Some of this does sound like my DD, though less extreme. (She is definitely not autistic.) Being hounded from room to room when I've said no to something is very familiar. (This hasn't happened for a while, though.) She's very intelligent, articulate and will argue rings around me. She can't tolerate negative feelings and will deflect blame on to me even when she has clearly been in the wrong. She's said horrible things and never, ever apologises. She's pushed me out of her room when I've tried to talk calmly to her and she doesn't want to hear it.

She has matured recently, though, and things are a lot calmer, though with the occasional explosion still. On the positive side she can be very loving.

In OP's situation it feels like the DD feels empowered to treat her mum badly. Maybe she feels justified because of perceived poor treatment of her by the OP (not saying this is the case but young people are not always rational). Maybe she likes - or at least gets something out of - the feeling of going too far and seeing how far she can push you.

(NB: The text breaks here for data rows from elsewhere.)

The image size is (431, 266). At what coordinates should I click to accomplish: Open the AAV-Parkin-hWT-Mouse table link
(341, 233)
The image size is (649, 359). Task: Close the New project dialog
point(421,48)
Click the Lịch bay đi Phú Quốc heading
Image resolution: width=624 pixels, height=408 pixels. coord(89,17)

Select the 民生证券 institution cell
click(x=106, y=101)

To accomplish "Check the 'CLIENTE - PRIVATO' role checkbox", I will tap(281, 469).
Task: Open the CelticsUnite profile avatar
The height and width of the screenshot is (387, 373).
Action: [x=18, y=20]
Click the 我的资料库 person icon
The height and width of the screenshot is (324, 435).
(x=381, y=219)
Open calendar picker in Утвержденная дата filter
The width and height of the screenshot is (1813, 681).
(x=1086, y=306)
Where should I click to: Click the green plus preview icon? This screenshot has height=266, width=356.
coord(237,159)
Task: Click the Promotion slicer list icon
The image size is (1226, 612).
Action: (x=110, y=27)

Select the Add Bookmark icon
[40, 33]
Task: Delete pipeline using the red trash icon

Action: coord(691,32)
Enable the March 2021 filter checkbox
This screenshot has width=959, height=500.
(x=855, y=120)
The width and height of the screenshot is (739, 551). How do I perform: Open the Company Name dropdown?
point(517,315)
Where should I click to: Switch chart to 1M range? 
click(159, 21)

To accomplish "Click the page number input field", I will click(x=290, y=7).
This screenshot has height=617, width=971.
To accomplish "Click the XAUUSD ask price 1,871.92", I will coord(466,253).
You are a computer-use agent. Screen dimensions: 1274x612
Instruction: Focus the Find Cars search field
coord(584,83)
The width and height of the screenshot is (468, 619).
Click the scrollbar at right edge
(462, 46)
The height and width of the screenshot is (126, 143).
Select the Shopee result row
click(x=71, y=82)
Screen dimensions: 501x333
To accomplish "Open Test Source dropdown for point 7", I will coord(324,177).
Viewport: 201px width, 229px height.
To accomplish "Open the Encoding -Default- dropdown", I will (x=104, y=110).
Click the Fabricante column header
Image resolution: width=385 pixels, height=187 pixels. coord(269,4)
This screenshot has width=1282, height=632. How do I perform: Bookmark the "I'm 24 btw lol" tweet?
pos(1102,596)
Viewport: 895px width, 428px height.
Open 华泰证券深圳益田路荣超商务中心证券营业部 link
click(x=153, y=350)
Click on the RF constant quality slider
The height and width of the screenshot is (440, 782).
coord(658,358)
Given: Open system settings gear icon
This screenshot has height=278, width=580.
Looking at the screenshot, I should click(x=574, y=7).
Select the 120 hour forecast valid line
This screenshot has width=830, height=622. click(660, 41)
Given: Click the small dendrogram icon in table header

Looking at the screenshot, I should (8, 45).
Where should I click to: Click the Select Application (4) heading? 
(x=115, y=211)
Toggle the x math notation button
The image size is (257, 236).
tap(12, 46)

I don't condone "throwing her out" unless there's absolutely no alternative but I think there needs to be some kind of breaking of this escalating pattern whereby she feels empowered to behave in unacceptable (abusive) ways.

Is there anybody she would listen to, who could intercede in some way?

Sabire9 · 22/06/2025 20:30

My dd was like this between the ages of 12 - 18. She was diagnosed with borderline personality disorder at one point, though by the time she was discharged from CAMHS at 18 she no longer met the threshold for this diagnosis. She absolutely hated me, told me every day, was profoundly oppositional and aggressive to the point that a senior psychologist at CAHMS started talking about whether she might have conduct disorder.

It nearly destroyed me and my marriage. It got so bad at one point I nearly moved out.

All the 'you just need to put your foot down' advice - I had it. Also felt like a complete failure. I now look back and see that my daughter was completely unmanageable.

Eventually it passed, but about 19. She's 25 now, tells me she loves me every day, and says she doesn't know why she hated me so much. She doesn't understand how she behaved or how it got so bad. My only explanation is that she went through an absolutely terrible adolescence - that the neurological changes that are part of this time in a person's life were particularly problematic for her, maybe because of her personality type, her mental illnesses, her experience of abuse (by someone outside the home). You know how some babies are miserable and difficult to look after, but turn into happy toddlers? Or toddlers who are appalling - aggressive, reckless, impossible. Well I think some adolescents are like that too. It just goes on for a really long time. :-(

DeepRubySwan · 22/06/2025 20:56

"Nobody said autism and pda is a get out of jail free card. It's merely an attempt to explain what could be going on, so the op can actually try and find some method which might help. which i should think it's a lot more helpful than "kick her out and never have anything to do with her again."

And NOBODY in this thread is qualified to diagnose this adult with Autism based on a few descriptions from OP. She needs a psychological or psychiatric assessment. The squalor and aggressive behaviour is concerning. I think this alone would mean it is prioritised. Please try to get this happening OP. Talk to your GP even if she won't.

BruFord · 22/06/2025 21:01

@DeepRubySwan I completely agree that the OP needs to speak to her GP for her own sake. Her last post was really disturbing.
This type of verbal abuse can escalate to violence, the OP needs to feel safe in her home.

Won't accept my no, and so will pursue and hound me around the house haranguing me and shouting and cornering me until I cry. Sometimes I have to lock myself inside my bedroom and she's outside it persisting with the thing she's asking for.